◆ **What the task asks**
For the records below, say how many lines contain the string "Network". Give the number only.

◆ **Records for this exercise**
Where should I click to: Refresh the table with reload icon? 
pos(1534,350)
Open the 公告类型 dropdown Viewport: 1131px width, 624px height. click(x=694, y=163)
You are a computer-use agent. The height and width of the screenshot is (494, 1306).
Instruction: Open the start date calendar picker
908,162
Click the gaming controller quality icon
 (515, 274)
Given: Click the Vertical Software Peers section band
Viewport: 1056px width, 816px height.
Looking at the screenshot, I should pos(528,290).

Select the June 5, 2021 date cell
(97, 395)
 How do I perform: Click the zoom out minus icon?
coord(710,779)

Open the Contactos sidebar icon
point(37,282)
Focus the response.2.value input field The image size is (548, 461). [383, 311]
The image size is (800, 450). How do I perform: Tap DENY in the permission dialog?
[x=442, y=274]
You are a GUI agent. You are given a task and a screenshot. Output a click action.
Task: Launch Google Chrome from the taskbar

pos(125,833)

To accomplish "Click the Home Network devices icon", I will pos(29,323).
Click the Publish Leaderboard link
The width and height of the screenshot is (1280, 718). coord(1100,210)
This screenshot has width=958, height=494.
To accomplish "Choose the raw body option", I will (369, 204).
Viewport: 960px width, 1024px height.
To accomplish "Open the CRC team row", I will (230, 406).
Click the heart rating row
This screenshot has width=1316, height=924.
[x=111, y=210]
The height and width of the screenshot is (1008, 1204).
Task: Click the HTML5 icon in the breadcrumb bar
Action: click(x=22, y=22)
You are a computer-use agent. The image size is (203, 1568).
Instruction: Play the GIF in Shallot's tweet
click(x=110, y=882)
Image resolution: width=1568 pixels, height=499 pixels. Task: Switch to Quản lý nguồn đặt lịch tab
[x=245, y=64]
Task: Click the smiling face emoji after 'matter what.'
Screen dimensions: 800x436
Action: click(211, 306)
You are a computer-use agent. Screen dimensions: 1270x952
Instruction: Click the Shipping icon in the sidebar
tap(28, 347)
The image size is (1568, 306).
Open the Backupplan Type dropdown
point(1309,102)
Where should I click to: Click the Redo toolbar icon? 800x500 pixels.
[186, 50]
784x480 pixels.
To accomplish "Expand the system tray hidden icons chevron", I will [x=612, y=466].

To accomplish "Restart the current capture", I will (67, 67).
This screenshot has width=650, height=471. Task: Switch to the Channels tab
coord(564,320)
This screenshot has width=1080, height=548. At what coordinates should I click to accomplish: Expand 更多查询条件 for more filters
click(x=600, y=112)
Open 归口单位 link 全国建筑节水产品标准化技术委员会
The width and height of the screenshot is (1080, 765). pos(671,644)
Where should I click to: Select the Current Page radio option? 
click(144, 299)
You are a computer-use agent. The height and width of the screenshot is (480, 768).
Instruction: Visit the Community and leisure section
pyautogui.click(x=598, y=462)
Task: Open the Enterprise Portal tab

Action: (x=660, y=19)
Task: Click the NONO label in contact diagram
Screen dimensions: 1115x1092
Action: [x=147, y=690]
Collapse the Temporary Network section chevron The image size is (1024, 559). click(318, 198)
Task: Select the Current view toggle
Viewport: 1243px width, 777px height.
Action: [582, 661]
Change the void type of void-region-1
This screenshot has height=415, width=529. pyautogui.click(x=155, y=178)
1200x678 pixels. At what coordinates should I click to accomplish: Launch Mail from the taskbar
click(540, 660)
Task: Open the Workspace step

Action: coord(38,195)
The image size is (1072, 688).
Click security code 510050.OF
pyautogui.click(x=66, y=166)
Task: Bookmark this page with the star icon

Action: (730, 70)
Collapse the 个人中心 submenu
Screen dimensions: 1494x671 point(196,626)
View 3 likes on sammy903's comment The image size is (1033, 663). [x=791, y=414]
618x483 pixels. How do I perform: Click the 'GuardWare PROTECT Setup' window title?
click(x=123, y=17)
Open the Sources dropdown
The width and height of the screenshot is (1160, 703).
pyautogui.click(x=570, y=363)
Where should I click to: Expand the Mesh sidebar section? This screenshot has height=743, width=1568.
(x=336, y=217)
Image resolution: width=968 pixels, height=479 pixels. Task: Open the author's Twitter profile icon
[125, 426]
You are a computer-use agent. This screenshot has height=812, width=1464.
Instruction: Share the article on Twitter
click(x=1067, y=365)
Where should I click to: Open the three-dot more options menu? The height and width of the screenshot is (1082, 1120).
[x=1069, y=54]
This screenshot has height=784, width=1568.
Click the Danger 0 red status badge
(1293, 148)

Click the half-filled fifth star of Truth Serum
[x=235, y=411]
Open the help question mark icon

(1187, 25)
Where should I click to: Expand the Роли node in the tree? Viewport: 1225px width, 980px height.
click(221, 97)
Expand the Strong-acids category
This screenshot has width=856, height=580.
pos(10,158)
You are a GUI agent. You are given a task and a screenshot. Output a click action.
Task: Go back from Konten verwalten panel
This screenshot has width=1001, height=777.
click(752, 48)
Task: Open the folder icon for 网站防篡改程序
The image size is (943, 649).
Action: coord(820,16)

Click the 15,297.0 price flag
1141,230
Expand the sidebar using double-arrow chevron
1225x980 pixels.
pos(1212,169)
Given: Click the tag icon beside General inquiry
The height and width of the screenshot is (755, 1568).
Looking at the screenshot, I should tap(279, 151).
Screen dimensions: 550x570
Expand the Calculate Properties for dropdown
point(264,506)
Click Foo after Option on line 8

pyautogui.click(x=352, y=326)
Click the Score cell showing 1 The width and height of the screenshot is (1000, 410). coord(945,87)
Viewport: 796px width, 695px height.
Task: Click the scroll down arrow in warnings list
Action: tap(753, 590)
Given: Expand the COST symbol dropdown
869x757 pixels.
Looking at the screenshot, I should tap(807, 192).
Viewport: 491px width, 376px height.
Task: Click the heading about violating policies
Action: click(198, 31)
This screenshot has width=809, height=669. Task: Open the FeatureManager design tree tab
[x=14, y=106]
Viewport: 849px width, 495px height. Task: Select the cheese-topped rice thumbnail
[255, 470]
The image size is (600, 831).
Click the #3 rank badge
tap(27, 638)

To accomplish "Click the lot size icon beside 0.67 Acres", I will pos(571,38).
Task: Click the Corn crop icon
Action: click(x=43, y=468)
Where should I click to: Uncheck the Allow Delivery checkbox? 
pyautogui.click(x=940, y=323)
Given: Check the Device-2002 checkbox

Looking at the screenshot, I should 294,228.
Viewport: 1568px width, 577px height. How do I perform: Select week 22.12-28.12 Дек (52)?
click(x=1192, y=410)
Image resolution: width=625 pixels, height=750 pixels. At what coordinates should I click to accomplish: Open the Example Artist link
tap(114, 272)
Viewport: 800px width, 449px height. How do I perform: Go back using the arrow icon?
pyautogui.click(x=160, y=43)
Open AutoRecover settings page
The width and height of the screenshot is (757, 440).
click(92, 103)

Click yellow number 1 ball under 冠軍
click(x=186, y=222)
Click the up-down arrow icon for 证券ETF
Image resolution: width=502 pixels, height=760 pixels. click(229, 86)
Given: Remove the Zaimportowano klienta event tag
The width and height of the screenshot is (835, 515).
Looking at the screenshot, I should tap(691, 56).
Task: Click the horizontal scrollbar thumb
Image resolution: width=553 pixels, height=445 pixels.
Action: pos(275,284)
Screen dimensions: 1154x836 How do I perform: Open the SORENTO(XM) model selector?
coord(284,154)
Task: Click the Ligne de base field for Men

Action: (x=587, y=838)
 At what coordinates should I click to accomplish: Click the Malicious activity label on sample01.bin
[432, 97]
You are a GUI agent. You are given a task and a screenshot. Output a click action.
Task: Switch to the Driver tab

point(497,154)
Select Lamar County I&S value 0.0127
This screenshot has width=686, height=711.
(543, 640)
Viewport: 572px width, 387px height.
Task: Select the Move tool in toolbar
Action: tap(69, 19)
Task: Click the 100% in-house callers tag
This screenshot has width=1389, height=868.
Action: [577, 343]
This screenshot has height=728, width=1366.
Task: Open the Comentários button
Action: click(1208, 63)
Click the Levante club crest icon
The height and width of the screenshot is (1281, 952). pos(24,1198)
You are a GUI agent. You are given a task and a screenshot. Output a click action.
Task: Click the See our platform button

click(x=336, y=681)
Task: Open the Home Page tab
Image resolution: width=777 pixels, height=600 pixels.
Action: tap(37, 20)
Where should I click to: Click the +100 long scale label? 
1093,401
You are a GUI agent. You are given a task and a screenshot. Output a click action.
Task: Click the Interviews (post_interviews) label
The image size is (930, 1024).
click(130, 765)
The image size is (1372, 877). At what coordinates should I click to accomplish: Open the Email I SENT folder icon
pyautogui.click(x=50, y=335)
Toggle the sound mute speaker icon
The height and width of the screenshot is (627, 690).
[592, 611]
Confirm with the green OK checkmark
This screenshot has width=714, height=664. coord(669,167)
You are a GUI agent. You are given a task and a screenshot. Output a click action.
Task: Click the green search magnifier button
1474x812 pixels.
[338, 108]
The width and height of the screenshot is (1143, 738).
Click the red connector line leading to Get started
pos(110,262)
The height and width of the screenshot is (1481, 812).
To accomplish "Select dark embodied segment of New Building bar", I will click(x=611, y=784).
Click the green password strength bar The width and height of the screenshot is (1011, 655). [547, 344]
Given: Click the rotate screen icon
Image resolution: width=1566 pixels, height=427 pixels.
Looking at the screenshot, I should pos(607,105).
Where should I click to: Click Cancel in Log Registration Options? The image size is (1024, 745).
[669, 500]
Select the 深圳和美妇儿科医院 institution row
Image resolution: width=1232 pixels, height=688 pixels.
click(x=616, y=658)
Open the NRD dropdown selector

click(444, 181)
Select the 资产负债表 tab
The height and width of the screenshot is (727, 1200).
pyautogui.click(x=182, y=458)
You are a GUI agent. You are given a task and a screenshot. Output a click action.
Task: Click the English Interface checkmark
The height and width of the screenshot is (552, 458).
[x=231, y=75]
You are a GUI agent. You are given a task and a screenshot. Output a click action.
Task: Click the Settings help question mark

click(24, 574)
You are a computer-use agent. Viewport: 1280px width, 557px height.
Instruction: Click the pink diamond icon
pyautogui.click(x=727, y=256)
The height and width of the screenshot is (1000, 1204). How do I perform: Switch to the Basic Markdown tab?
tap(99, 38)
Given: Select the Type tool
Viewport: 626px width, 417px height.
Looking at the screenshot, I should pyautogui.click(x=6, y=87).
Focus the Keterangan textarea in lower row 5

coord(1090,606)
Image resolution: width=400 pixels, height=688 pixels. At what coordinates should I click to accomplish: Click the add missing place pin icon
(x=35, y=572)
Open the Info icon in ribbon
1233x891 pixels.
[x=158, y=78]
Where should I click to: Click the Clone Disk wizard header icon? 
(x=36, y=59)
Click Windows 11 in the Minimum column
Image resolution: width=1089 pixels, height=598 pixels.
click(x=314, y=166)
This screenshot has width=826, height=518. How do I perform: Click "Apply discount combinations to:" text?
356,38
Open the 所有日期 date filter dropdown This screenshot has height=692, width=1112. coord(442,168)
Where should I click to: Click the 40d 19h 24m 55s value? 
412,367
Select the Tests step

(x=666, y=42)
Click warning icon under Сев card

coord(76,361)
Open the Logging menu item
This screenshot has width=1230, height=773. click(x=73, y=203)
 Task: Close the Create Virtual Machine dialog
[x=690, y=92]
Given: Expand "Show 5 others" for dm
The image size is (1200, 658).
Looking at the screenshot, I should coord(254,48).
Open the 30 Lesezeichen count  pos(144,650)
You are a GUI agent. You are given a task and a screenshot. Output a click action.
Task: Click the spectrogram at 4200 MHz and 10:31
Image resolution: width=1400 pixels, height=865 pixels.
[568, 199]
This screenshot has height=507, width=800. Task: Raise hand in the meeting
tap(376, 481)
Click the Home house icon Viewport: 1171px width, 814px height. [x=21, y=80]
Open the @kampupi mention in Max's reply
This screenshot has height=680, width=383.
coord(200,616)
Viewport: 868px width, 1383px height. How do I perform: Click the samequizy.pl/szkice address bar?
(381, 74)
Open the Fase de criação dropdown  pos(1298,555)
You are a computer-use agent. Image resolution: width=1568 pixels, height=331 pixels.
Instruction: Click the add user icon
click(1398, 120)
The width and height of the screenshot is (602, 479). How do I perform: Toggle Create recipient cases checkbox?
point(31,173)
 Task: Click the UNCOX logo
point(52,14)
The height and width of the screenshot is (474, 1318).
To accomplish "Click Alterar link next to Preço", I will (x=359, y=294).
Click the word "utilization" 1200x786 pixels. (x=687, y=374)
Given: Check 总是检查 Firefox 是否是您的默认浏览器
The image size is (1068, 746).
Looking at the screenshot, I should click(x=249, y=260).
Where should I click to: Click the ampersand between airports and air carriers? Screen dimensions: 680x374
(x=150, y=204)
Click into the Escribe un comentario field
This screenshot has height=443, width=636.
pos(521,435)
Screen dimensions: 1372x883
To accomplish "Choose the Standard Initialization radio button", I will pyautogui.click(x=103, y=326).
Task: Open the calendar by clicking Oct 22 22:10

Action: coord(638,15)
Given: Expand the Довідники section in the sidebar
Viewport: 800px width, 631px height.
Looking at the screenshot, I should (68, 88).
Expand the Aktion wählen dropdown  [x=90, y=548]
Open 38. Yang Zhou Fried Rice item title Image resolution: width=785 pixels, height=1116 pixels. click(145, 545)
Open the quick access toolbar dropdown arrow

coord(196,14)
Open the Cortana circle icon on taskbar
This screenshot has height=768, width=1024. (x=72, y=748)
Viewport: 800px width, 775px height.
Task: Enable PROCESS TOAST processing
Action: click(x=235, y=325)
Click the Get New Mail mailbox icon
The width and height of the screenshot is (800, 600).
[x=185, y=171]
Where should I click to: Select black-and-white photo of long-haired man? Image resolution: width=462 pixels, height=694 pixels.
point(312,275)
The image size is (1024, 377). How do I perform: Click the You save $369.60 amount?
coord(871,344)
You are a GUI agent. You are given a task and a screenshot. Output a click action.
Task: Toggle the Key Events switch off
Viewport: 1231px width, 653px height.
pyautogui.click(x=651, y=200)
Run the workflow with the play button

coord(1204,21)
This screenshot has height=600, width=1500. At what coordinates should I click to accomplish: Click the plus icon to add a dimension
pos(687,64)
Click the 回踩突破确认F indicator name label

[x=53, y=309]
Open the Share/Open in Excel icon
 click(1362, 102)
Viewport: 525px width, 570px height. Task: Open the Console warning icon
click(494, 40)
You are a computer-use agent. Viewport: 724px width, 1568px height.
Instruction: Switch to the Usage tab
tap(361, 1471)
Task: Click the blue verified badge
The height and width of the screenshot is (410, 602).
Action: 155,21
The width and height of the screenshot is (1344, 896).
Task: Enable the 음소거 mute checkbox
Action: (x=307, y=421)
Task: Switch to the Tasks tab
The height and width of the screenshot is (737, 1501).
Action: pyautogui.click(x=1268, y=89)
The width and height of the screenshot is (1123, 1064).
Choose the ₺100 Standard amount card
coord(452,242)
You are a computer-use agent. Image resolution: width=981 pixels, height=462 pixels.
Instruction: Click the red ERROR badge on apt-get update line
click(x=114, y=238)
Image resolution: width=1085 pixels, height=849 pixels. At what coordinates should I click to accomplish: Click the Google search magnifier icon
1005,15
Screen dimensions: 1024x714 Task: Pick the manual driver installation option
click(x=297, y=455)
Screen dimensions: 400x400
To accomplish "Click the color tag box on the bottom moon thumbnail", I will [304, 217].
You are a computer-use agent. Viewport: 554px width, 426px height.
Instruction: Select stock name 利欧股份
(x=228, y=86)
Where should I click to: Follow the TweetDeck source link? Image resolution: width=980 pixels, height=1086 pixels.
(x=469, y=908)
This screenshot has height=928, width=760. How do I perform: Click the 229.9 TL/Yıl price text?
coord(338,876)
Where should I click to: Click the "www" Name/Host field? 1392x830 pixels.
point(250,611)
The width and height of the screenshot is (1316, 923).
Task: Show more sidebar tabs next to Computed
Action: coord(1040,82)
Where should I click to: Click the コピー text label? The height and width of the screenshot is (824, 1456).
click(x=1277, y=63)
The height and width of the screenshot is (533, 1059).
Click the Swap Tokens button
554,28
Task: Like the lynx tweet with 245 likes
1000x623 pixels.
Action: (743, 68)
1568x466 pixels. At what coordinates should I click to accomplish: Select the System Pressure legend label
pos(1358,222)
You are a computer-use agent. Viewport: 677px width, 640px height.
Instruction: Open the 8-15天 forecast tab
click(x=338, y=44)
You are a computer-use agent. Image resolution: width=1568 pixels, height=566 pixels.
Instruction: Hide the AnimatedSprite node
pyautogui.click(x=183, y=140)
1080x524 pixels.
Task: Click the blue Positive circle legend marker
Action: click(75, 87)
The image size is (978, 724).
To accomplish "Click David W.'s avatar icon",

◆ **Exercise response**
2